__What is being asked__: Copy word for word the stretch of entries from the very first line through the line that contains "tree-item: ▷ C#", both ends included.
══ Data shown
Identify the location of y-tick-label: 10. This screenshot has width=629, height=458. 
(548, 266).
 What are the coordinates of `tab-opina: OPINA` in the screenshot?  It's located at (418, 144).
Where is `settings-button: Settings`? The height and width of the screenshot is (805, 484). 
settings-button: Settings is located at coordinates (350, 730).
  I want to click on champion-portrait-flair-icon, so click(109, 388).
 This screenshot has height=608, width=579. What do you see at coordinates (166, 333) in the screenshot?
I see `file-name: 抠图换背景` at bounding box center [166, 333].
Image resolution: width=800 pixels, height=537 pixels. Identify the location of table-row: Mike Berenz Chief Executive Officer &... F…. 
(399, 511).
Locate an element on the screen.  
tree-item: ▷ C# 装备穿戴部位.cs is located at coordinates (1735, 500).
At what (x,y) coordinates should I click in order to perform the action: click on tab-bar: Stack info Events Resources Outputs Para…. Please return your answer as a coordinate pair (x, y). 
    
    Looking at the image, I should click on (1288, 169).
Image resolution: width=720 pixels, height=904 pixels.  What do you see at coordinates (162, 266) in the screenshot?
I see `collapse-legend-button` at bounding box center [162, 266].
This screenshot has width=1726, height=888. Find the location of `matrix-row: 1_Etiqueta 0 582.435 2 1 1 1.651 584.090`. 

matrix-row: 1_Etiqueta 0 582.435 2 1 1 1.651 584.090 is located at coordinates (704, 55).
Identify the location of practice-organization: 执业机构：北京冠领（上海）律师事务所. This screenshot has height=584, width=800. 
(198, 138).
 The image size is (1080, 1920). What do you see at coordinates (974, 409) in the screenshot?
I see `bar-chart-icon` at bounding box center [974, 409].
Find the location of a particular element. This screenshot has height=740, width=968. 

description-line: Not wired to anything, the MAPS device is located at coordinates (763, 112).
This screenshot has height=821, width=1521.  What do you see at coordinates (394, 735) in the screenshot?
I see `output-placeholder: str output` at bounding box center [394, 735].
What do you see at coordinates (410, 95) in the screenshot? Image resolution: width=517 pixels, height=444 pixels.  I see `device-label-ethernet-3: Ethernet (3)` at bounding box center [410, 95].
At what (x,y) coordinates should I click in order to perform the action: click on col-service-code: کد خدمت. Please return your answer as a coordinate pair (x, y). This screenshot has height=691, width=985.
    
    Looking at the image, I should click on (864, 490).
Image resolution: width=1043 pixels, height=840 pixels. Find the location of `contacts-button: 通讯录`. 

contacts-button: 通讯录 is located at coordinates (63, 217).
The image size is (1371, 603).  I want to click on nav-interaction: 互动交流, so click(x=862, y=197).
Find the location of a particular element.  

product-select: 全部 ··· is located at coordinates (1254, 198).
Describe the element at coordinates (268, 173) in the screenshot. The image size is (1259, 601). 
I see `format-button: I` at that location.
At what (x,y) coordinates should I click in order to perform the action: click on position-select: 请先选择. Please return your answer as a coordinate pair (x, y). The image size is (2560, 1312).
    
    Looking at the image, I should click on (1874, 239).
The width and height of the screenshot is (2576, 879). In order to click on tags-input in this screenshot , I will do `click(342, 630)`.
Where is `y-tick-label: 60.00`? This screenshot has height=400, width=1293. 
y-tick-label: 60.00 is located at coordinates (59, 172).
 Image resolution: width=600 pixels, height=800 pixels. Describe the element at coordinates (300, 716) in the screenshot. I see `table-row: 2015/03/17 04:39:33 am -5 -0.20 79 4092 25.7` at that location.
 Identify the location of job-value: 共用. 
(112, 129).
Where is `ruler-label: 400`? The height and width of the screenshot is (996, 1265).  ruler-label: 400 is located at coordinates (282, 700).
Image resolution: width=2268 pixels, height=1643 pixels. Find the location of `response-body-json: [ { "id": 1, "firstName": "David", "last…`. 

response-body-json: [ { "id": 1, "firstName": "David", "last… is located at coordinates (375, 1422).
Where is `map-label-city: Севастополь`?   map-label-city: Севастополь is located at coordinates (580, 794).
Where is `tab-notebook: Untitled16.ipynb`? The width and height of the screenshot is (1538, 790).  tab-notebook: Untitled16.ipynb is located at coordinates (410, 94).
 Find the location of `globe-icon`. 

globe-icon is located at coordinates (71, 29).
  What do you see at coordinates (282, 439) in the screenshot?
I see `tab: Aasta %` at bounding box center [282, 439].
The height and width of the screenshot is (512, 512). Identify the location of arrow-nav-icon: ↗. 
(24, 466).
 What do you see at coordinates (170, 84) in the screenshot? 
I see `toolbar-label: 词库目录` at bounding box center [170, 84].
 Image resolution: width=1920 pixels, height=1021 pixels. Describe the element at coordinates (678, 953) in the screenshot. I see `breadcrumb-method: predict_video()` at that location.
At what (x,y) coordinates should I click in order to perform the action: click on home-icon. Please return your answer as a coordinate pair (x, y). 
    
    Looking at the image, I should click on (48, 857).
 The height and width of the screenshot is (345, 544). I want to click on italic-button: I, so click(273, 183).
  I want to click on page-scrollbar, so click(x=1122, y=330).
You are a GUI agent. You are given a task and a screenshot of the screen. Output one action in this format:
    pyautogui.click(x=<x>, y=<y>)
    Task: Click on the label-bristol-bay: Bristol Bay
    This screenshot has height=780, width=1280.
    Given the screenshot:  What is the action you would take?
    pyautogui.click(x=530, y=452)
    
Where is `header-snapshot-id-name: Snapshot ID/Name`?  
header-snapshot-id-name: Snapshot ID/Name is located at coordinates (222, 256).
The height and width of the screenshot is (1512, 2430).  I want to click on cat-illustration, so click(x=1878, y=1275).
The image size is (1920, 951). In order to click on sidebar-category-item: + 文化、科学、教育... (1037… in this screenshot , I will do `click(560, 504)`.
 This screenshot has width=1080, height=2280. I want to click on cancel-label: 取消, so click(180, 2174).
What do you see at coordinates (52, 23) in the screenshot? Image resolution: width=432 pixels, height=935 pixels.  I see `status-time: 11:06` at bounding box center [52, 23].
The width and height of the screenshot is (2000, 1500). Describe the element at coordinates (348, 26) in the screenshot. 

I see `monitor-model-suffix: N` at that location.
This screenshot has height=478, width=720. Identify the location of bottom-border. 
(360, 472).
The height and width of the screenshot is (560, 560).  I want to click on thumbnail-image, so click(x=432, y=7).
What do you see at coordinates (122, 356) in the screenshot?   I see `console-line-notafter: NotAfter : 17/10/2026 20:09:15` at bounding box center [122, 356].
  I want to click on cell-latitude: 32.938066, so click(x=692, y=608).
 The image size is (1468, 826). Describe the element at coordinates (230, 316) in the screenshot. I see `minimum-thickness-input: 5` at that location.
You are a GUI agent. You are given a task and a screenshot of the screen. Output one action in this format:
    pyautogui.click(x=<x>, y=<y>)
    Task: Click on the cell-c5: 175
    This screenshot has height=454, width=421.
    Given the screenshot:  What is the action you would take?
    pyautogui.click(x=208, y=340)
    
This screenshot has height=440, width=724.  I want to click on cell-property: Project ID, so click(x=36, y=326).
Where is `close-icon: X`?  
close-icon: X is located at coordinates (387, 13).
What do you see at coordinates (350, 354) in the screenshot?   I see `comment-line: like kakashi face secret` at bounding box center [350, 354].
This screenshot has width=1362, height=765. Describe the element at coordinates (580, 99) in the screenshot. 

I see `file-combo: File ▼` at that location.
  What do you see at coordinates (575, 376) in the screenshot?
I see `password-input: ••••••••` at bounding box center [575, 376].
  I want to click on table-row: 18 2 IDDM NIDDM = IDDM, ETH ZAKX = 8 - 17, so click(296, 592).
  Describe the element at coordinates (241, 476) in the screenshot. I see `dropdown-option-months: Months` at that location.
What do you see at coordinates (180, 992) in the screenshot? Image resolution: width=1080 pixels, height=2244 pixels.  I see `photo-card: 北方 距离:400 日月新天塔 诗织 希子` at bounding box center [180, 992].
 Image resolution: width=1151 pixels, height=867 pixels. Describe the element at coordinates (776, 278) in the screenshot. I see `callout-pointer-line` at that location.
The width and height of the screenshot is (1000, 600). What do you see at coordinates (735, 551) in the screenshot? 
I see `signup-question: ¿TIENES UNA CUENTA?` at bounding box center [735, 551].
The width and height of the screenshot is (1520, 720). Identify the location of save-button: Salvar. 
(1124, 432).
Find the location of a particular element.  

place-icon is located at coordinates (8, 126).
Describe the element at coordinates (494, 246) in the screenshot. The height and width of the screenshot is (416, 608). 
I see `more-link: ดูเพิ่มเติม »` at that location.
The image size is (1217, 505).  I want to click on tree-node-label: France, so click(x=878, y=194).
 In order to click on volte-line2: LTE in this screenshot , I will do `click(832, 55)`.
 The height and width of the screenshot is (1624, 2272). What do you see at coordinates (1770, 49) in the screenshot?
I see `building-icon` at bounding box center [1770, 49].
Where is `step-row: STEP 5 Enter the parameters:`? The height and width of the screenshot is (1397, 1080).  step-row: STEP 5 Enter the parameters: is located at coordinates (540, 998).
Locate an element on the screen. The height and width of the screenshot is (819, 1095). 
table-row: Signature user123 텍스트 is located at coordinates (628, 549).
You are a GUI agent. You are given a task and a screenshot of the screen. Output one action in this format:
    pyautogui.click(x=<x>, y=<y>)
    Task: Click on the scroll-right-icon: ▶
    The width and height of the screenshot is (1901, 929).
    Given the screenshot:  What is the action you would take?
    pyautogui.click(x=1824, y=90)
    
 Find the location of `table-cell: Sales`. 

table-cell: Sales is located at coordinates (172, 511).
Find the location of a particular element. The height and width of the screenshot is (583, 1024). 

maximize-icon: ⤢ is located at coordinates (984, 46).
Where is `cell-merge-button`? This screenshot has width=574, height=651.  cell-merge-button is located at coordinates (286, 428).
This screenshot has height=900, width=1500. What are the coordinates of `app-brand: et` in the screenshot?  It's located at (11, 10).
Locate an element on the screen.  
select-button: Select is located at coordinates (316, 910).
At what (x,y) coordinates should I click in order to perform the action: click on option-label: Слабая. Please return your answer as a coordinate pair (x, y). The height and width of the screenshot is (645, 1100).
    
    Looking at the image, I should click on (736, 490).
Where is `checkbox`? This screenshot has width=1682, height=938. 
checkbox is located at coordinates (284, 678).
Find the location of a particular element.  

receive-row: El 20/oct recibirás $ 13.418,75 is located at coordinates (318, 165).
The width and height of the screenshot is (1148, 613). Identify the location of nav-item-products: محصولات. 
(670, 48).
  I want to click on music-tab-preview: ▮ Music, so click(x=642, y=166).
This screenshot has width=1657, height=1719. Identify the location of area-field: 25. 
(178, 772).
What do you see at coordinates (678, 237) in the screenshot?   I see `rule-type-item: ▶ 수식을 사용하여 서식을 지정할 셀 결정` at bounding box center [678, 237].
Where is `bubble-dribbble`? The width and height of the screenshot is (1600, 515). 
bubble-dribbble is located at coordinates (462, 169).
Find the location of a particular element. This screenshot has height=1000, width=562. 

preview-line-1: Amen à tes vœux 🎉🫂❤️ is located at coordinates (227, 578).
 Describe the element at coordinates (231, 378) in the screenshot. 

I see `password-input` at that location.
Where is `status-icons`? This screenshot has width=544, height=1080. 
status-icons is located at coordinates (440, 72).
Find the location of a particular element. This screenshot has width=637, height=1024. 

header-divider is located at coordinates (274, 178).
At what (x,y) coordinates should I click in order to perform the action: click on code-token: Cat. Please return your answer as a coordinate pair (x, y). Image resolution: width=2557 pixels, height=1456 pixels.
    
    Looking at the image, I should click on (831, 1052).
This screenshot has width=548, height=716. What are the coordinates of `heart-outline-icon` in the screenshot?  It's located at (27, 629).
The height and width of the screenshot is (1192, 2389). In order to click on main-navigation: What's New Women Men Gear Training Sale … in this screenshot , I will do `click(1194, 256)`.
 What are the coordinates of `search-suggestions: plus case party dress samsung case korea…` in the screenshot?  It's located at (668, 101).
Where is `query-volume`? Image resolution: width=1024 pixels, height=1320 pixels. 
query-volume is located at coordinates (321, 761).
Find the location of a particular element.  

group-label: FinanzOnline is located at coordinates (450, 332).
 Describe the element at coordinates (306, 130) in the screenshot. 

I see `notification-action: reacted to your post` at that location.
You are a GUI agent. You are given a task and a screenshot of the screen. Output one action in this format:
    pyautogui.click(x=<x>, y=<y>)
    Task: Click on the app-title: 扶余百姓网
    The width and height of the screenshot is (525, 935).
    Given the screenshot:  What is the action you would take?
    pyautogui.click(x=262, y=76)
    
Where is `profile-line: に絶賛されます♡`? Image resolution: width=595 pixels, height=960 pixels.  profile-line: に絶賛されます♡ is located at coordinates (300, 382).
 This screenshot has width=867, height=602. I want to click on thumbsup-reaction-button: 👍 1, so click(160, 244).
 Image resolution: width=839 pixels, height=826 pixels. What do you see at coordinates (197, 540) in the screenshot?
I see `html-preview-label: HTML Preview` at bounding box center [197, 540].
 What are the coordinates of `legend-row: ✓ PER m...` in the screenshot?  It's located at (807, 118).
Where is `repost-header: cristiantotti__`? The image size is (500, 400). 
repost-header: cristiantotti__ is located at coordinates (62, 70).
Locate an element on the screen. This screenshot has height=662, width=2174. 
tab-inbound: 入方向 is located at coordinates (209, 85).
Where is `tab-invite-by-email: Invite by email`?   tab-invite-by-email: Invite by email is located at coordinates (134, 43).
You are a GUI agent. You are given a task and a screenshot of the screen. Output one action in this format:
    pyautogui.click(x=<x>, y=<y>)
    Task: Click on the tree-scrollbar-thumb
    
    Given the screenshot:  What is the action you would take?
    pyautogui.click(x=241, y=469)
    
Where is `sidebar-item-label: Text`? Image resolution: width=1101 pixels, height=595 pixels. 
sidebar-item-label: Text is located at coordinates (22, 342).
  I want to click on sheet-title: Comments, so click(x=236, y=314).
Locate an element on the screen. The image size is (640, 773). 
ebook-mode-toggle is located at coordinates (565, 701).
════
__Answer section__:
Identify the location of y-tick-label: 10. This screenshot has width=629, height=458. 
(548, 266).
 What are the coordinates of `tab-opina: OPINA` in the screenshot?  It's located at (418, 144).
Where is `settings-button: Settings`? The height and width of the screenshot is (805, 484). 
settings-button: Settings is located at coordinates (350, 730).
  I want to click on champion-portrait-flair-icon, so click(109, 388).
 This screenshot has height=608, width=579. What do you see at coordinates (166, 333) in the screenshot?
I see `file-name: 抠图换背景` at bounding box center [166, 333].
Image resolution: width=800 pixels, height=537 pixels. Identify the location of table-row: Mike Berenz Chief Executive Officer &... F…. 
(399, 511).
Locate an element on the screen.  
tree-item: ▷ C# 装备穿戴部位.cs is located at coordinates (1735, 500).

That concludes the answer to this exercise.